Include in the output exactly the lines from the opening of the data through the line containing "Click the search magnifier icon near tabs", and nothing more.

#### Data extract ####

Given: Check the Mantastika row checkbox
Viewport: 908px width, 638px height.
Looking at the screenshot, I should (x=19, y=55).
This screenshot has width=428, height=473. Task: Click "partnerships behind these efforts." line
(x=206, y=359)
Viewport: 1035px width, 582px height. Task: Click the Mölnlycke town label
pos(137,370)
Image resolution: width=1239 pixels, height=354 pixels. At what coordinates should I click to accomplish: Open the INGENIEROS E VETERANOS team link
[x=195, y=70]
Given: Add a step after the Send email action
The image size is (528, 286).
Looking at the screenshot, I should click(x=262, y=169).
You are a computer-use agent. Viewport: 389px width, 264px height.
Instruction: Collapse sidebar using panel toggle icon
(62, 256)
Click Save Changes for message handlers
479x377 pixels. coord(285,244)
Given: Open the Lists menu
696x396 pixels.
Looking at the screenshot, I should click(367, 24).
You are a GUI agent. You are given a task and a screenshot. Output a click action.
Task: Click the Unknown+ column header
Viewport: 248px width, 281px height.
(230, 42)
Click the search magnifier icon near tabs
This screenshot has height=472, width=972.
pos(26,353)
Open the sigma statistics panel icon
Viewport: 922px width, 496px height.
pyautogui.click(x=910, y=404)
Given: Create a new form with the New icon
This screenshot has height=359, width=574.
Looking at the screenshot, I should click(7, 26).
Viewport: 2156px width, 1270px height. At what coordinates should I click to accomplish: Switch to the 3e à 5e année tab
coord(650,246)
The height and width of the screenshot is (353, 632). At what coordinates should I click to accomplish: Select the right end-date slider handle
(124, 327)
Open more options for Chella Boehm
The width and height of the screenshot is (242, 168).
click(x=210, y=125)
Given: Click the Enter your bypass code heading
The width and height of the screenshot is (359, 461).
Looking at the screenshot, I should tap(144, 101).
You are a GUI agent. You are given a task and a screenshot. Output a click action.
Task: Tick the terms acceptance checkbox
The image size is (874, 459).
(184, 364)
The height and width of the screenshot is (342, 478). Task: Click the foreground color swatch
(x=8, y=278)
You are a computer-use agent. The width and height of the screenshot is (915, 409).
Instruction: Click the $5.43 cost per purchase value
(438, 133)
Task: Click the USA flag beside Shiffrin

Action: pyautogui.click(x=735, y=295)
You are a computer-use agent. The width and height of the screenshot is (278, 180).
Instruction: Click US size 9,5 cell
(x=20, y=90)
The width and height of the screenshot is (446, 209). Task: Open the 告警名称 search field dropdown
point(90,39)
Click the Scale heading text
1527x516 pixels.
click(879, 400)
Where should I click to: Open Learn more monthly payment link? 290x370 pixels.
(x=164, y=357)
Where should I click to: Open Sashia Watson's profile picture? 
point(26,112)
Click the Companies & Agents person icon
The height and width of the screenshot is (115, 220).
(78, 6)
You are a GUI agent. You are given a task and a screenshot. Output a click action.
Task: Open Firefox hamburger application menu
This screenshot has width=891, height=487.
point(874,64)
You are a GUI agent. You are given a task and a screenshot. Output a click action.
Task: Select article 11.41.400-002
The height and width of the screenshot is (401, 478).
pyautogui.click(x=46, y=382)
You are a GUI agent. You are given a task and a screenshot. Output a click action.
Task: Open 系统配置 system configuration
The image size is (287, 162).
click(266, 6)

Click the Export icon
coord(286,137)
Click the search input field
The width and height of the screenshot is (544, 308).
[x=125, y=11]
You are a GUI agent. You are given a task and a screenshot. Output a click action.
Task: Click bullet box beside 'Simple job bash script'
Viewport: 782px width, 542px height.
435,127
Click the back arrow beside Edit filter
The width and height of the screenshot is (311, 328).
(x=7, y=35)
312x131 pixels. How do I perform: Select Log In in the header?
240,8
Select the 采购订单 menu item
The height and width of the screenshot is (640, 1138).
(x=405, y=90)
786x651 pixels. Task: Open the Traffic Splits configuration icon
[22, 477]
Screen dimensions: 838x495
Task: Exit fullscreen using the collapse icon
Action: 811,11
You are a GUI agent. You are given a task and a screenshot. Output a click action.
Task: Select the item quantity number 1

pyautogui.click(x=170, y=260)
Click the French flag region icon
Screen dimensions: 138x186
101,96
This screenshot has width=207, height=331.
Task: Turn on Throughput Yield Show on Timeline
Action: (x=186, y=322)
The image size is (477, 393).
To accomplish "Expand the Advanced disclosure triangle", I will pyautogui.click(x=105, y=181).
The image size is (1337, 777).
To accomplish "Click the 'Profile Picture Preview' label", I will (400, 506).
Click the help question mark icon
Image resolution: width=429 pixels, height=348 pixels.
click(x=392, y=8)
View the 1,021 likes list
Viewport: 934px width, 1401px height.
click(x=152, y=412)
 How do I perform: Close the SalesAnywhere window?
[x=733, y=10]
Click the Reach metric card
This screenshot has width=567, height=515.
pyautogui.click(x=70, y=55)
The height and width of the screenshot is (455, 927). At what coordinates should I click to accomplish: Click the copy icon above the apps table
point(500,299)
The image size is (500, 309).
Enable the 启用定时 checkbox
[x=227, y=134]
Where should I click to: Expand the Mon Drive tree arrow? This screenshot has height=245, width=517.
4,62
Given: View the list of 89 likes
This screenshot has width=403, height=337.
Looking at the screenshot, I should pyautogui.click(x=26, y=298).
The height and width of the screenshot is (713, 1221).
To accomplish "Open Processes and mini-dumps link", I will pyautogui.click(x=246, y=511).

####

• **Solution**:
Given: Check the Mantastika row checkbox
Viewport: 908px width, 638px height.
Looking at the screenshot, I should (x=19, y=55).
This screenshot has width=428, height=473. Task: Click "partnerships behind these efforts." line
(x=206, y=359)
Viewport: 1035px width, 582px height. Task: Click the Mölnlycke town label
pos(137,370)
Image resolution: width=1239 pixels, height=354 pixels. At what coordinates should I click to accomplish: Open the INGENIEROS E VETERANOS team link
[x=195, y=70]
Given: Add a step after the Send email action
The image size is (528, 286).
Looking at the screenshot, I should click(x=262, y=169).
You are a computer-use agent. Viewport: 389px width, 264px height.
Instruction: Collapse sidebar using panel toggle icon
(62, 256)
Click Save Changes for message handlers
479x377 pixels. coord(285,244)
Given: Open the Lists menu
696x396 pixels.
Looking at the screenshot, I should click(367, 24).
You are a GUI agent. You are given a task and a screenshot. Output a click action.
Task: Click the Unknown+ column header
Viewport: 248px width, 281px height.
(230, 42)
Click the search magnifier icon near tabs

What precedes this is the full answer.